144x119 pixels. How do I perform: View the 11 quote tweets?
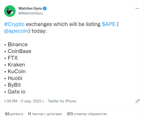45,114
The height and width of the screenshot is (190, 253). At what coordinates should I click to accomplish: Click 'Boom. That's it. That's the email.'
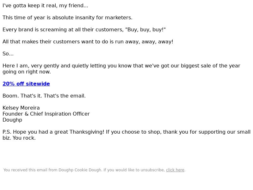[x=44, y=96]
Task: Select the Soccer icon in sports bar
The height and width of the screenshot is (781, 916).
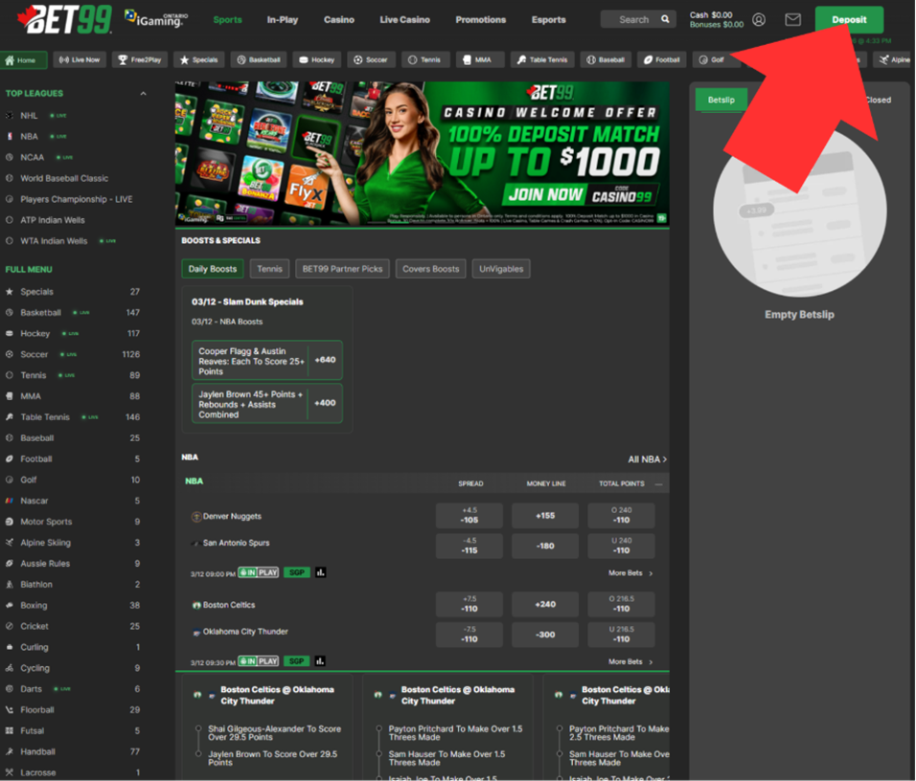Action: point(357,59)
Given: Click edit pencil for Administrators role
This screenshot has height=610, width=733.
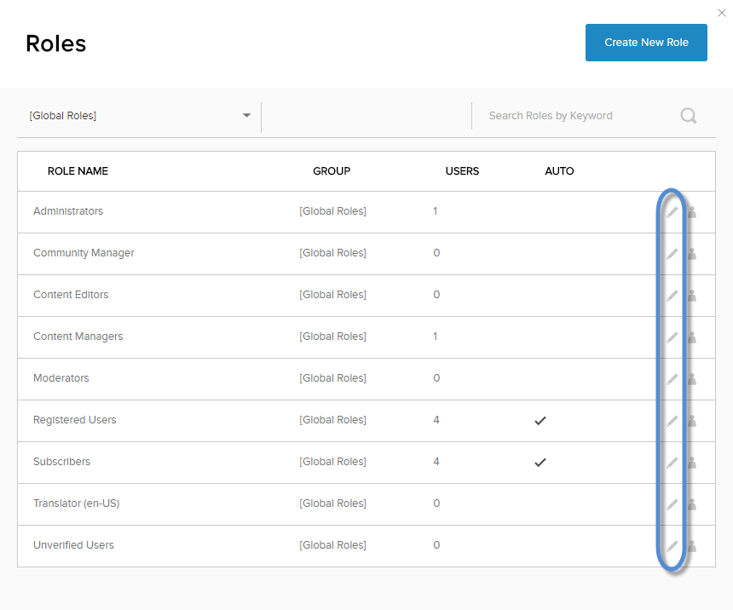Looking at the screenshot, I should coord(672,212).
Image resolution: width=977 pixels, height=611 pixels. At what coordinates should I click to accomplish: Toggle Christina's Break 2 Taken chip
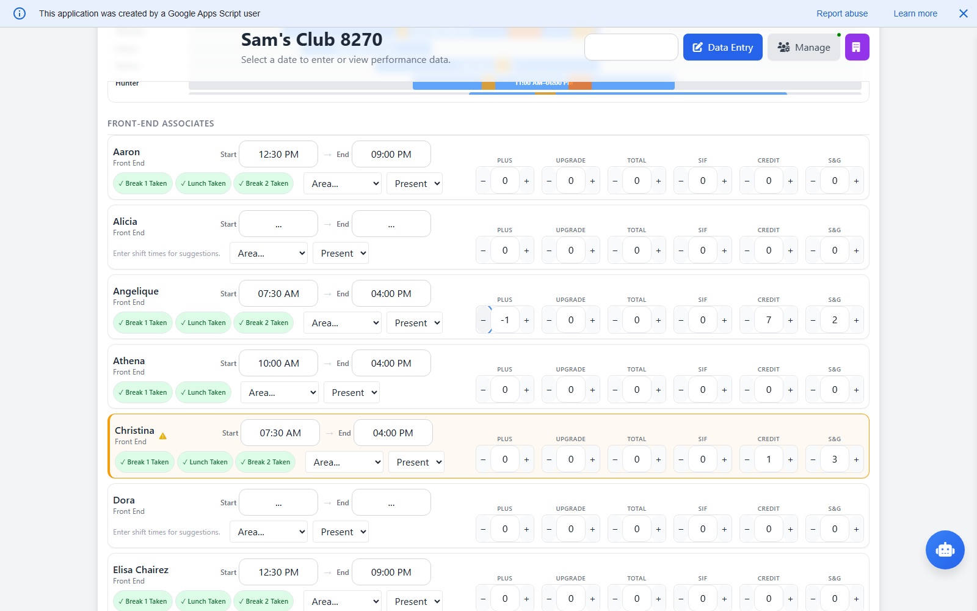[x=265, y=462]
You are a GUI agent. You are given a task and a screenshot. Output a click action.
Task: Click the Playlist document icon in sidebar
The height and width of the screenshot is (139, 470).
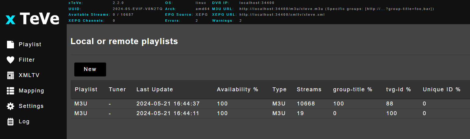coord(11,44)

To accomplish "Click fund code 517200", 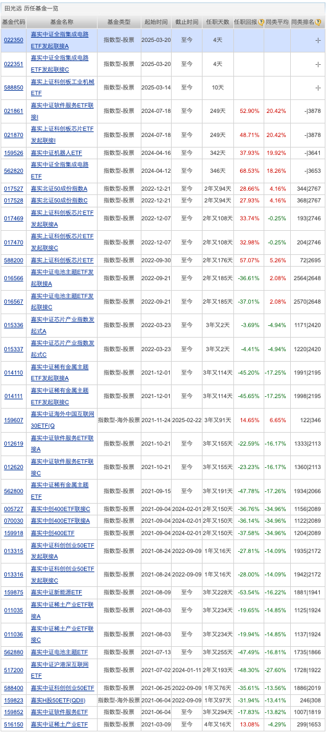I will point(14,670).
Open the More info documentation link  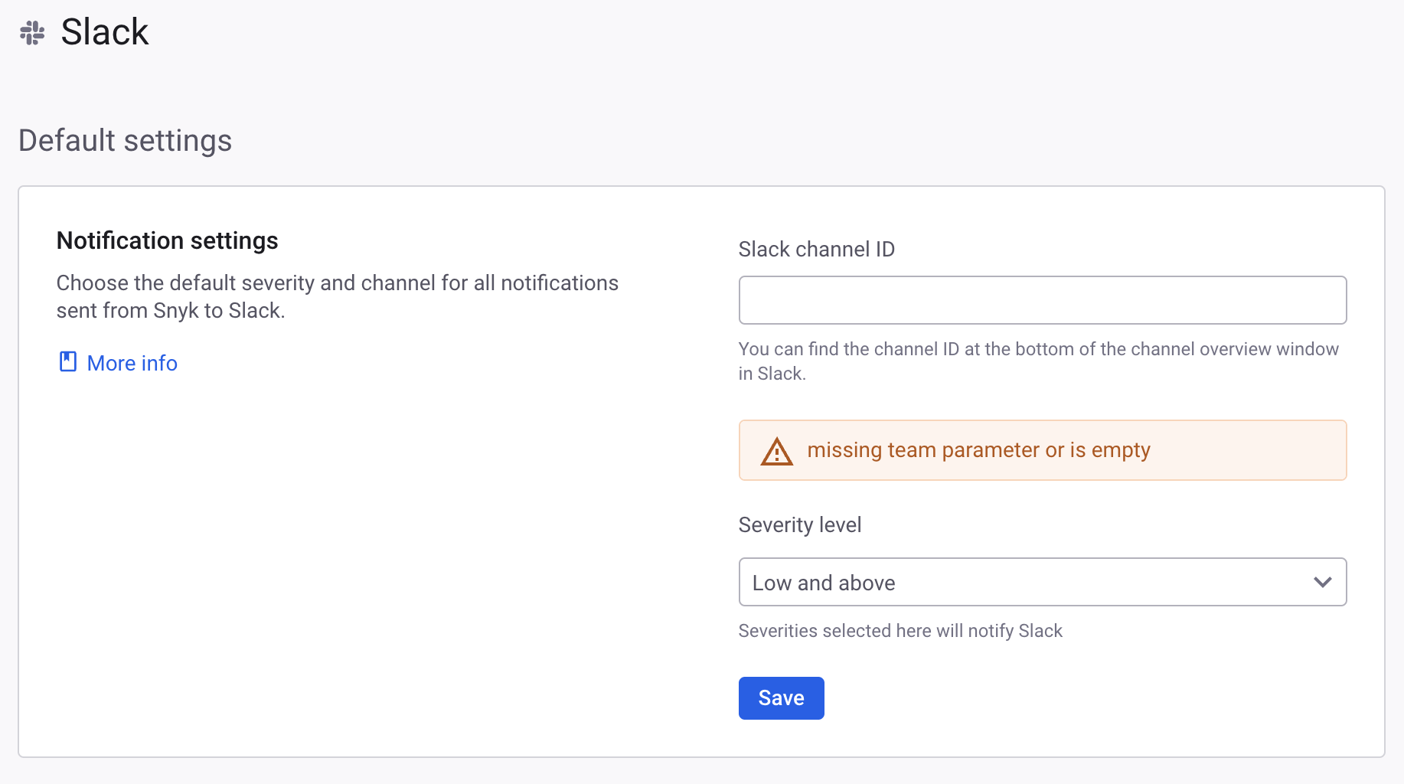pos(131,362)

--

**What the task asks:**
Please collect every line in the rows above that contains the string "coordinates" and copy each one. Case counts.

**The result:**
The height and width of the screenshot is (190, 253). At what coordinates should I click to accomplish: Click 'Boom. That's it. That's the email.'
Image resolution: width=977 pixels, height=611 pixels. At what coordinates should I click to accomplish: Toggle Christina's Break 2 Taken chip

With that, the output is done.